Can you reproduce, with no changes, the lines of the material below from the line containing "Where should I" through the last line?
--- start Material shown ---
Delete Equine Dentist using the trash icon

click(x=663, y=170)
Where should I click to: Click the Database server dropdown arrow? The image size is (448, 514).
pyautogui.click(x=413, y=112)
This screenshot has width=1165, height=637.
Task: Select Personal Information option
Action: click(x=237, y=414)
--- end Material shown ---
__Correct output__.
Where should I click to: Click the Database server dropdown arrow? The image size is (448, 514).
pyautogui.click(x=413, y=112)
This screenshot has width=1165, height=637.
Task: Select Personal Information option
Action: click(x=237, y=414)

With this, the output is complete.